Давайте посмотрим, как Шекспир выстраивает первый акт пьесы, демонстрируя, до чего хрупок и сомнителен союз Отелло и Дездемоны. Все действие в этом акте происходит ночью. В первой сцене Яго и Родриго будят спящего сенатора Брабанцио и не стесняясь в выражениях обрушивают на него весть о побеге дочери. Во второй сцене Отелло беседует с Яго, который лицемерно предупреждает его о приближении разгневанного отца с солдатами. На сцене появляется толпа с факелами, и мы, как и Яго, предполагаем, что это отряд Брабанцио. Но нет, это слуги дожа пришли звать Отелло на срочный совет «по важному для государства делу» (I, 2). В следующей сцене две сюжетные линии сходятся воедино: в одной истории — о свадьбе дочери без отцовского благословения — Отелло может оказаться преступником, в другой — о готовящемся нападении турецких галер на Кипр — героем-спасителем. Иронически зарифмованный обмен репликами подчеркивает эту двойственность: подбадривая Брабанцио после известий о том, что Дездемона по доброй воле выбрала Отелло в мужья, дож уговаривает его принять неизбежное: «Где все погибло, там конец печали, / Которую надежды оживляли. / Минувшим бедам горевать вослед — / Вернейший путь к началу новых бед» (I, 3). В его размеренной речи есть нечто разом успокоительное и снисходительное, напевные двустишия как будто призваны смягчить и сгладить диссонанс, придать скандальному браку внешне пристойную форму. Ответ Брабанцио весьма показателен: «Так пусть на Кипре Турок водворится: / Потери нет, раз можно отшутиться» (I, 3). Если я должен смириться с потерей дочери, тогда и вы должны смириться с потерей Кипра.
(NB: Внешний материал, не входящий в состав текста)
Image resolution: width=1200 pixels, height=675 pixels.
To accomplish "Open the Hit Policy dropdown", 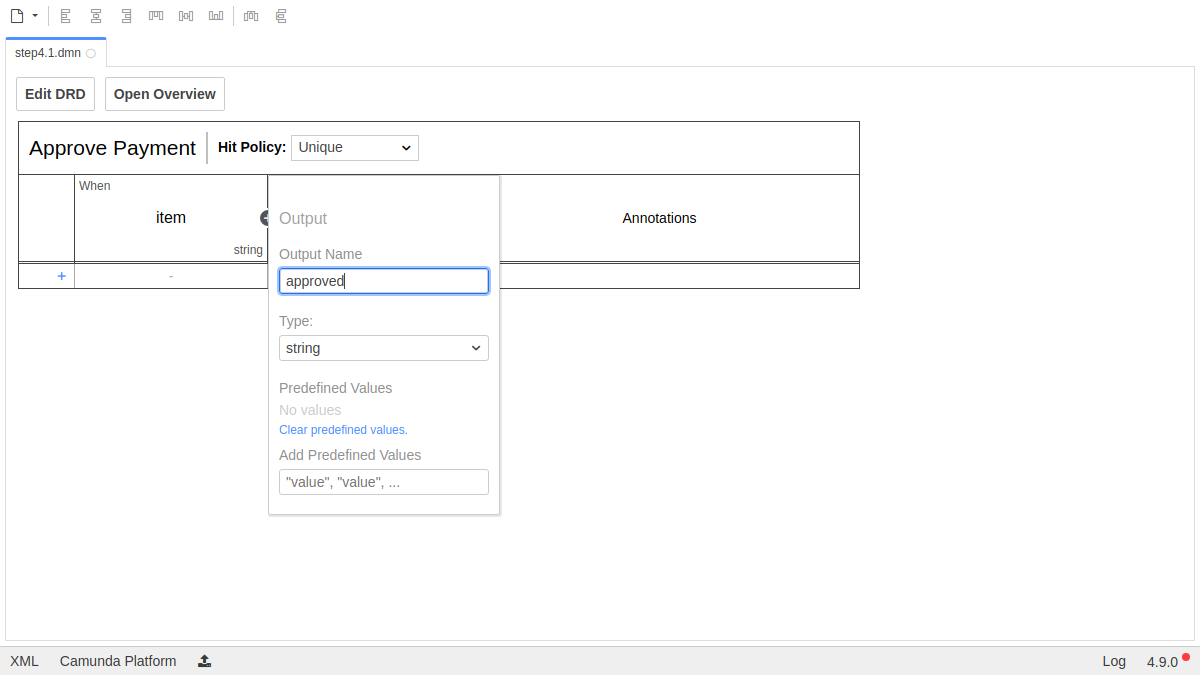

Мысль о том, что поспешный союз Отелло и Дездемоны можно рассматривать как микрокосм или метафору «большой» геополитики, брошена мимоходом, но не развита в пьесе. Надо ли считать этих влюбленных жертвами неумолимых и неподвластных им сил, подобно Ромео и Джульетте (только с разным цветом кожи) или Антонию и Клеопатре (только из другого сословия)? Надо ли рассматривать войну между Венецианской республикой и Оттоманской империей как экзотический фон для семейной трагедии или же сама эта трагедия — отправная точка для дискуссии о непримиримых различиях народов и культур?